Statenvertaling

Spreuken 28:15-28 Statenvertaling (SV1750)

15. De goddeloze, heersende over een arm volk, is een brullende leeuw, en een beer, die ginds en weder loopt.

16. Een vorst, die van alle verstand gebrek heeft, is ook veelvoudig in verdrukkingen; maar die de gierigheid haat, zal de dagen verlengen.

17. Een mens, gedrukt om het bloed ener ziel, zal naar den kuil toevlieden; men ondersteune hem niet!

18. Die oprecht wandelt, zal behouden worden; maar die zich verkeerdelijk gedraagt in twee wegen, zal in den enen vallen.

19. Die zijn land bouwt, zal met brood verzadigd worden; maar die ijdele mensen volgt, zal met armoede verzadigd worden.

20. Een gans getrouw man zal veelvoudig zijn in zegeningen; maar die haastig is, om rijk te worden, zal niet onschuldig wezen.

21. De aangezichten te kennen, is niet goed; want een man zal om een stuk broods overtreden.

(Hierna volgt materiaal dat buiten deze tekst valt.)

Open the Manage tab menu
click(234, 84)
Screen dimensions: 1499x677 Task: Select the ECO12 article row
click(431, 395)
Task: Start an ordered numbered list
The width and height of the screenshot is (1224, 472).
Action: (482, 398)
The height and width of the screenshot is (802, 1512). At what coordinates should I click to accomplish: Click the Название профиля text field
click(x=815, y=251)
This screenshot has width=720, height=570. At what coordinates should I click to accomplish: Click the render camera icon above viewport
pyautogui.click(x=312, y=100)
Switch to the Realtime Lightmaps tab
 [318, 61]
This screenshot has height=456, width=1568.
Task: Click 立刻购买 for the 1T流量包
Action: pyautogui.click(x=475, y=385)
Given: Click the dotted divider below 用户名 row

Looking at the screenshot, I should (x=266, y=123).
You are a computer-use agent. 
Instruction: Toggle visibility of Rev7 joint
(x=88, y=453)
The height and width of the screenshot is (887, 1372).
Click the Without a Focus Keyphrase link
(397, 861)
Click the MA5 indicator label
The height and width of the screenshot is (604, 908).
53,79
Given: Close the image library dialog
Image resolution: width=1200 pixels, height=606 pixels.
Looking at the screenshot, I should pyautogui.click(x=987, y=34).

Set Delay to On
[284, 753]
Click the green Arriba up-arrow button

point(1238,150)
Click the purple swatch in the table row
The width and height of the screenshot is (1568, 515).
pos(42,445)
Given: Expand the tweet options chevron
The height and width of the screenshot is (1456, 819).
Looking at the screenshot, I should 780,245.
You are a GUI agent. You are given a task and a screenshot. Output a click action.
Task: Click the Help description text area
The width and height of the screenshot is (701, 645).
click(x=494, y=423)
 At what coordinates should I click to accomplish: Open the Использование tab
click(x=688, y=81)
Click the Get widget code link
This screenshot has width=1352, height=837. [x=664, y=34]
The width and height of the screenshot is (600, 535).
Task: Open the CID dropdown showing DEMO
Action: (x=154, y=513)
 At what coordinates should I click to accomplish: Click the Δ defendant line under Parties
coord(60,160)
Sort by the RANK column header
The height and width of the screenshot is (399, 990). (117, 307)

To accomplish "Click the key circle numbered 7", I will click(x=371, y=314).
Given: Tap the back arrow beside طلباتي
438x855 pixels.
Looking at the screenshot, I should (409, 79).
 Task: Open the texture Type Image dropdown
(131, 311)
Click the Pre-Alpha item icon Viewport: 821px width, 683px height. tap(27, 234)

22. Die zich haast naar goed, is een man van een boos oog; maar hij weet niet, dat het gebrek hem overkomen zal.

23. Die een mens bestraft, zal achterna gunst vinden, meer dan die met de tong vleit.

24. Wie zijn vader of zijn moeder berooft, en zegt: Het is geen overtreding; die is des verdervenden mans gezel.

25. Die grootmoedig is, verwekt gekijf; maar die op den HEERE vertrouwt, zal vet worden.

26. Die op zijn hart vertrouwt, die is een zot; maar die in wijsheid wandelt, die zal ontkomen.

27. Die den armen geeft, zal geen gebrek hebben; maar die zijn ogen verbergt, zal veel vervloekt worden.

28. Als de goddelozen opkomen, verbergt zich de mens; maar als zij omkomen, vermenigvuldigen de rechtvaardigen.